* _Обязательные задания_
**a.** Кратко перескажите абзац фрагмента о прозе Гоголя, который начинается словами «Достаточно прозаический в своих вкусах», сохранив его основные факты.
**b.** Поменяйте во фрагменте о прозе Гоголя «пародия» на «насмешка» и приведите получившийся отрывок, начиная со слов «Проза первого тома» и далее вплоть до слов «и выражения мысли.».
**c.** Продолжите фрагмент о прозе Гоголя после его последнего предложения.

* _Выбранный фрагмент_
▬▬▬▬▬▬

Проза первого тома в существенной своей части это пародия на поэзию в разнообразном значении слова: на поэзию как эпос, на поэзию как заведомо высокий строй и стиль, на поэзию, наконец, как словесность вообще. В этом смысле проза Гоголя есть и пародия на прозу, прозу как таковую, а порою вообще на язык как средство человеческого общения и выражения мысли.
Достаточно прозаический в своих вкусах, Стендаль говорил, что путешественник, пишущий путевые записки, “отмечает только то, что находит необыкновенным”, и не сообщает, например, что в каком-то городе в полдень, как во всех городах, светит солнце. Гоголь в “Мертвых душах” нарушает эту элементарную заповедь жанра, к которому они примыкают, да и любого, даже устного, житейского говорения, имеющего сообщить что-то новое, неизвестное слушателю, и, отправляя Чичикова в путешествие по самым избитым местам, только и делает, что доводит до читателей сведения, им хорошо знакомые, поминутно оговариваясь: “Словом, виды известные” и т. п., что не мешает ему следом снова и снова вдаваться в знакомые всем виды и тонкости общеизвестного места.
В итоге обыденное и повсеместно распространенное выглядит у Гоголя как-то необыкновенно за тот уже счет, что автор безо всяких видимых оснований сосредоточил на этом пристальное внимание. Вещи словно что-то прячут или держат в себе, нереальные в своем реальном обличии, столь хорошо знакомом, что не могут они, мерещится, так просто и беспричинно стоять и занимать место, ничего собою не знача, хотя как раз ординарное, не значащее ничего пребывание перед нами и составляет удел их и неразгаданную тайну.
Но это только одна и, вероятно, не самая главная сторона дела. Гоголю, можно заметить, доставляет наслаждение сам процесс изложения всем известных вещей, оттого что в этом случае акцент с предмета речи перемещается на речь как процесс беспредметного назначения, интересный сам по себе и собою исчерпывающийся. Информация заведомо бессодержательная переключает внимание с материала на способ его словесной организации; речь о ненужных вещах сама входит в сознание как вещь, как весомая масса, как самоценный факт языка; собственно прозу Гоголя мы поэтому столь отчетливо и воспринимаем как прозу, а не в качестве привычной манеры и общепринятой формы облекать мысли в слова, так же как не в виде придатка к содержанию и сюжету рассказа; она сама по себе содержательна и даже, если хотите, сюжетна, эта проза, выступающая в свободном образе речи о не стоящих упоминания фактах, речи в чистом виде ни о чем. Притом она лишена признаков легкой болтовни или беспечного перепархивания с предмета на предмет в быстром танце по поверхности жизни, что могло бы служить удобной мотивировкой ее вопиющей бессмысленности. Напротив, она серьезна, медлительна, обстоятельна, дотошна, иной раз почти научна в поисках определения сообщаемому факту, тяжело перегружена информационным материалом, не содержащим ничего достопримечательного и выдающегося, благодаря чему ее удельный вес, так сказать, непропорционально велик, способный разрешиться в самые неожиданные смысловые и стилистические срывы – в глубокомысленные рассуждения, в патетику и в лирику, в смех и в слезы…
Возьмите знаменитое начало первой главы “Мертвых Душ”, решительно ничего не сообщающее, кроме вещей ничтожных либо общеизвестных, но заключающее вас немедля в тесные объятья гоголевской прозы, куда вы въезжаете вместе с бричкой Чичикова. Объективность этой прозы граничит с издевательством над читателем и самой задачей литературного повествования о чем-то рассказать.

▬▬▬▬▬▬

* _Записи данных_
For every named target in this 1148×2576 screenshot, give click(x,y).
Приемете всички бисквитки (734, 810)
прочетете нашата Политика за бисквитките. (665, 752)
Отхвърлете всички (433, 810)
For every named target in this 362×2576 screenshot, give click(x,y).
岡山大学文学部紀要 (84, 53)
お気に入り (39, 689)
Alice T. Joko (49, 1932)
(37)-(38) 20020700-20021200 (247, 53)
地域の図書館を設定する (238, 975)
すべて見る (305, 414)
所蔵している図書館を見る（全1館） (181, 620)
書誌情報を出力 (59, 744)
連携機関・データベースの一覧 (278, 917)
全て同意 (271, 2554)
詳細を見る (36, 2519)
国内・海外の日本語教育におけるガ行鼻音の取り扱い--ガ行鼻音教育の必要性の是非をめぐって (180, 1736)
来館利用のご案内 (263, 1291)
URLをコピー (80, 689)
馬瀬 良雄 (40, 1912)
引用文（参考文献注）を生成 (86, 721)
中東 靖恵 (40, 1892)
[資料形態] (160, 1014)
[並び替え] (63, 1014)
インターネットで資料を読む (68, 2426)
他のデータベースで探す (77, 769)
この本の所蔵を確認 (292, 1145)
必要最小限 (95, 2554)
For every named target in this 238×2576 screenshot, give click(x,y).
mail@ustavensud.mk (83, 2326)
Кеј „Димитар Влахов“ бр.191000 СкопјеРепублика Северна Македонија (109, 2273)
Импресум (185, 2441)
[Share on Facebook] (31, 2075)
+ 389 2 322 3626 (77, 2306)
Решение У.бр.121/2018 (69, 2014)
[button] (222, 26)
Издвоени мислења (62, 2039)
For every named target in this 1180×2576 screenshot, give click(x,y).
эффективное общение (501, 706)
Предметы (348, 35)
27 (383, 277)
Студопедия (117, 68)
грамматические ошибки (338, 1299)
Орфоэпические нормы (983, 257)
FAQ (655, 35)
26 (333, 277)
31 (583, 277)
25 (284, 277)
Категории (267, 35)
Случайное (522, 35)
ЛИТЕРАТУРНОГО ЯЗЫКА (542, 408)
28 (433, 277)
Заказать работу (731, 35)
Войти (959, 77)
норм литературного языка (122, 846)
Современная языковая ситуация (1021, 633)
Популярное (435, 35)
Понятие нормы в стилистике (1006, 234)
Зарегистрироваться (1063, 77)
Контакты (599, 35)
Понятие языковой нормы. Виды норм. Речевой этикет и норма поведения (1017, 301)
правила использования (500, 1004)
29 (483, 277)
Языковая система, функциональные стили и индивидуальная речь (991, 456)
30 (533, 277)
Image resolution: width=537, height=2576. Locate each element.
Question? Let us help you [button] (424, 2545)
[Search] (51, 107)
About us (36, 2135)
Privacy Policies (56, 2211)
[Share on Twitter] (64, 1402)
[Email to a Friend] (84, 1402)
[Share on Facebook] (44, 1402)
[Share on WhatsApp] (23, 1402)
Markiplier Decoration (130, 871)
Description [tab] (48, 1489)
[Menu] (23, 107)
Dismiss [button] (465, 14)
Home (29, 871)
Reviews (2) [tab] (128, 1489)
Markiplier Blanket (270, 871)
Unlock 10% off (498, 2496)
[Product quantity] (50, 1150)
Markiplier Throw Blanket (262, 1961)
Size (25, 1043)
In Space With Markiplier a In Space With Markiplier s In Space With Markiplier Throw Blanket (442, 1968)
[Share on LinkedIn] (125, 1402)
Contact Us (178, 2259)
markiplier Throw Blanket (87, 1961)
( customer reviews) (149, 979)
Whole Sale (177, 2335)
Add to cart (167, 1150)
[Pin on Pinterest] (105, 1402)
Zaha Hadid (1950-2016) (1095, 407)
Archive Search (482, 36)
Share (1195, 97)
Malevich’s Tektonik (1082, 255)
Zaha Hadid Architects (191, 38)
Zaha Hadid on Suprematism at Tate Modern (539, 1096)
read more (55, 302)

▬▬▬▬▬▬

* _Ответы по порядку_
**a.** Стендаль, человек прозаических вкусов, считал, что автор путевых записок отмечает только необыкновенное и не сообщает, например, что в полдень в городе светит солнце. Гоголь в «Мертвых душах» нарушает это правило жанра, а заодно и любой речи, призванной сообщить слушателю что-то новое. Он отправляет Чичикова по самым избитым местам и рассказывает читателям хорошо знакомые им вещи. При этом он то и дело оговаривается: «Словом, виды известные» — и все равно снова углубляется в подробности общеизвестного.

**b.**
Проза первого тома в существенной своей части это насмешка на поэзию в разнообразном значении слова: на поэзию как эпос, на поэзию как заведомо высокий строй и стиль, на поэзию, наконец, как словесность вообще. В этом смысле проза Гоголя есть и насмешка на прозу, прозу как таковую, а порою вообще на язык как средство человеческого общения и выражения мысли.

**c.**
В ворота гостиницы губернского города NN въехала довольно красивая рессорная небольшая бричка, в какой ездят холостяки: отставные подполковники, штабс-капитаны, помещики, имеющие около сотни душ крестьян, – словом, все те, которых называют господами средней руки. В бричке сидел господин, не красавец, но и не дурной наружности, ни слишком толст, ни слишком тонок; нельзя сказать, чтобы стар, однако ж и не так, чтобы слишком молод. Въезд его не произвел в городе совершенно никакого шума и не был сопровожден ничем особенным; только два русские мужика, стоявшие у дверей кабака против гостиницы, сделали кое-какие замечания, относившиеся, впрочем, более к экипажу, чем к сидевшему в нем. “Вишь ты”, сказал один другому: “вон какое колесо! Что ты думаешь: доедет то колесо, если б случилось, в Москву, или не доедет?” – “Доедет”, отвечал другой. – “А в Казань-то, я думаю, не доедет?” – “В Казань не доедет”, отвечал другой. Этим разговор и кончился. Да еще, когда бричка подъехала к гостинице, встретился молодой человек в белых канифасовых панталонах, весьма узких и коротких, во фраке с покушеньями на моду, из-под которого видна была манишка, застегнутая тульскою булавкою с бронзовым пистолетом. Молодой человек оборотился назад, посмотрел экипаж, придержал рукою картуз, чуть не слетевший от ветра, и пошел своей дорогой.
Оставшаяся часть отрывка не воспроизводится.